Probing the doubly-charged Higgs with Muonium to Antimuonium Conversion Experiment

TL;DR

This paper explores how the upcoming MACE experiment can detect muonium to antimuonium conversion, providing a new way to probe models with doubly-charged Higgs particles that are difficult to observe with current collider and flavor experiments.

Contribution

It assesses MACE's potential to detect doubly-charged Higgs effects in neutrino mass models, surpassing current experimental limits.

Findings

MACE can probe parameter space beyond LHC reach.

Muonium-antimuonium conversion is sensitive to doubly-charged Higgs effects.

The study sets prospects for future experimental searches.

Abstract

The spontaneous muonium-to-antimuonium conversion is one of the interesting charged lepton flavor violation processes. MACE is the next generation experiment to probe such a phenomenon.

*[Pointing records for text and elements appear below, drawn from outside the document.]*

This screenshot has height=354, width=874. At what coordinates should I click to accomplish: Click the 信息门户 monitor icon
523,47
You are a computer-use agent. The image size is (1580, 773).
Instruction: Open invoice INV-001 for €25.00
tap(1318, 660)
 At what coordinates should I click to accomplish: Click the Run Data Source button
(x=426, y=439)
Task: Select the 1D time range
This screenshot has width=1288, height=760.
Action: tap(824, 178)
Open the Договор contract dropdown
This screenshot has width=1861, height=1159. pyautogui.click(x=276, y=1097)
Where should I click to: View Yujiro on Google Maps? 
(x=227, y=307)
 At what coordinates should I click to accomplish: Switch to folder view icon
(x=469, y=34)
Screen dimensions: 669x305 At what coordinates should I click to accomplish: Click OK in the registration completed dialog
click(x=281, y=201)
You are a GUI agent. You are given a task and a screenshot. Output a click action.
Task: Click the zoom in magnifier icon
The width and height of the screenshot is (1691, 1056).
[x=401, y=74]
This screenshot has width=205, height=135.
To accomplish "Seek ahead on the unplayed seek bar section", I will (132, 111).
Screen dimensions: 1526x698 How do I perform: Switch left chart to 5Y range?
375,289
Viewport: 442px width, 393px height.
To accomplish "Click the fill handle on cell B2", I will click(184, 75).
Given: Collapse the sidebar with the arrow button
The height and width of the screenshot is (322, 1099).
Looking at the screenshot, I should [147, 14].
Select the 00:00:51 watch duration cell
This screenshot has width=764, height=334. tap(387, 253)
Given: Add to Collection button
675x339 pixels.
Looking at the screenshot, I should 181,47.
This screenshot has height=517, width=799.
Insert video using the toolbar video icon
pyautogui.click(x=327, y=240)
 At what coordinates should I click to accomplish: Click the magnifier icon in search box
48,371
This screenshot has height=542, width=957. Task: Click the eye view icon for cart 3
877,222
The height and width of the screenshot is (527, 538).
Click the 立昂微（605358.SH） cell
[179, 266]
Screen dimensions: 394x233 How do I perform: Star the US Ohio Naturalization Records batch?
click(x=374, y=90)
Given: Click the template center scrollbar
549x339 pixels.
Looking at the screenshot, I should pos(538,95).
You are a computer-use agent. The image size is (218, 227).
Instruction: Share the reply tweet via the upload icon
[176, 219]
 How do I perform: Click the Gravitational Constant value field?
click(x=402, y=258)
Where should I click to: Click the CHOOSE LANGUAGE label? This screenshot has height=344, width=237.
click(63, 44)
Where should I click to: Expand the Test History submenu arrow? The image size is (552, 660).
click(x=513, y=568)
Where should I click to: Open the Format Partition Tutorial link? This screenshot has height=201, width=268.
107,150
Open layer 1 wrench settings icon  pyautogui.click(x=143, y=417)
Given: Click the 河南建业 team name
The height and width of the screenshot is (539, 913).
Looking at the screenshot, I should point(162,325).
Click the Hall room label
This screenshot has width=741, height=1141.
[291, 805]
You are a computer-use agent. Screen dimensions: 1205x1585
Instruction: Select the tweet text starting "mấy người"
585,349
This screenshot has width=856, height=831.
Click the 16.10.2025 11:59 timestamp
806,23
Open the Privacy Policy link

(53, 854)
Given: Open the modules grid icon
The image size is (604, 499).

In models with a triplet Higgs to generate neutrino masses, such as Type-II seesaw and its variant, this process can be induced by the doubly-charged Higgs contained in it. In this article, we study the prospect of MACE to probe these models via the muonium-to-antimuonium transitions. After considering the limits from $\mu^+ \rightarrow e^+ \gamma $ and $\mu^+ \rightarrow e^+ e^- e^+$, we find that MACE could probe a parameter space for the doubly-charged Higgs which is beyond the reach of LHC and other flavor experiments.